Ma Yuwang agreed, and in the absence of actual purchase and sale business between developed companies and 11 companies including Shandong Yuwang Industrial Co., Ltd., Shanghai Yihai Trading Co., Ltd., Qingdao Bohai Agricultural Development Co., Ltd., he signed a false contract with the other party in the name of the developed company, allowing the other party to issue special invoices for the value-added tax to the developed company, helping the developed company to obtain 53 special invoices for input value-added tax, with a total amount of 13,353,312.68 yuan and a total tax of 1,735,930.72 yuan.

=== Arrest ===
For selling illegal gutter oil and issuing a fake tax invoice, the following 10 people were arrested and eventually imprisoned:

- Zhu Chuanfeng,
- Zhu Chuanqing,
- Zhu Chuanbo,
- Du Hengqiang,
- Du Hengcai,
- Zhu Hongtao,
- Jiang Weidong,
- Zhu Chuanguo,
- Liu Xingshan,
- Liu Hengliang

== Sentence ==
In January 2014, the Jinan Intermediate People's Court in Shandong sentenced Zhu Chuanfeng to death and Zhu Chuanqing and Zhu Chuanbo to life imprisonment. All their assets were confiscated as well. Seven others involved in the case were sentenced to 5 to 15 years in prison and fined 500,000 and 2 million yuan each.
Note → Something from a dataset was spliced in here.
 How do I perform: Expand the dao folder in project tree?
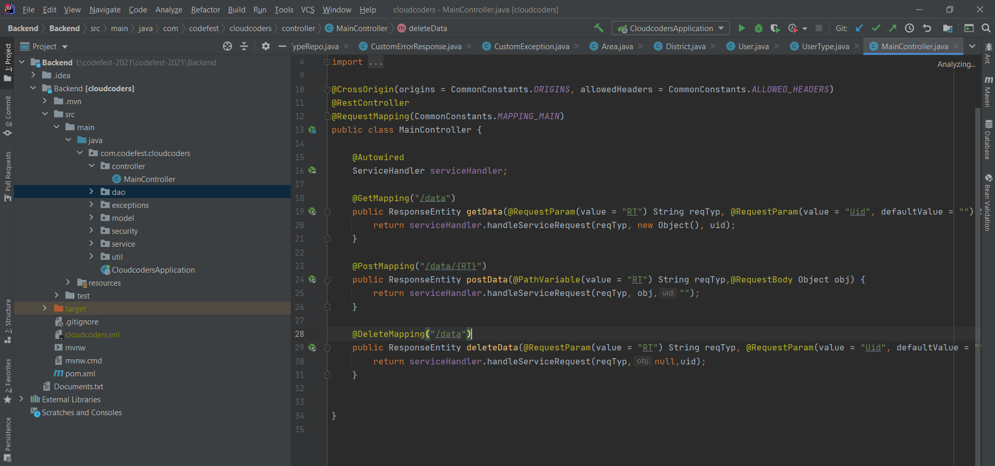click(x=91, y=192)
The court held through a trial that Zhu Chuanfeng, Zhu Chuanqing, Zhu Chuanbo, Du Hengqiang, Du Hengcai, Zhu Hongtao, Jiang Weidong, Zhu Chuanguo, Liu Xingshan, and Liu Hengliang mixed toxic and harmful non-food raw materials into the food produced and sold, and the amount was extremely large. In violation of the regulations on the administration of special VAT invoices, developed companies allowed others to falsely issue special VAT invoices for themselves to offset taxes, and the amount was huge.

According to the law, Zhu Chuanfeng was convicted of producing and selling toxic and harmful food, sentenced to death, suspended for two years, deprived of political rights for life, and had all his personal property confiscated.

Zhu Chuanqing and Zhu Chuanbo were convicted of producing and selling toxic and harmful food, sentenced to life imprisonment, deprived of political rights for life, and had all their personal property confiscated. They were also convicted of falsely issuing special invoices for value-added tax.

The remaining seven Du Hengqiang, Du Hengcai, Zhu Hongtao, Jiang Weidong, Zhu Chuanguo, Liu Xingshan, and Liu Hengliang were given up 5 to 15 years in prison and fined up to 2 million each.

The Zhu brothers' case came amid severe crackdowns on scandals following increased food safety laws in China since 2009. Selling gutter oil was a black market trade that was a chronic problem forming a multi-billion yuan business.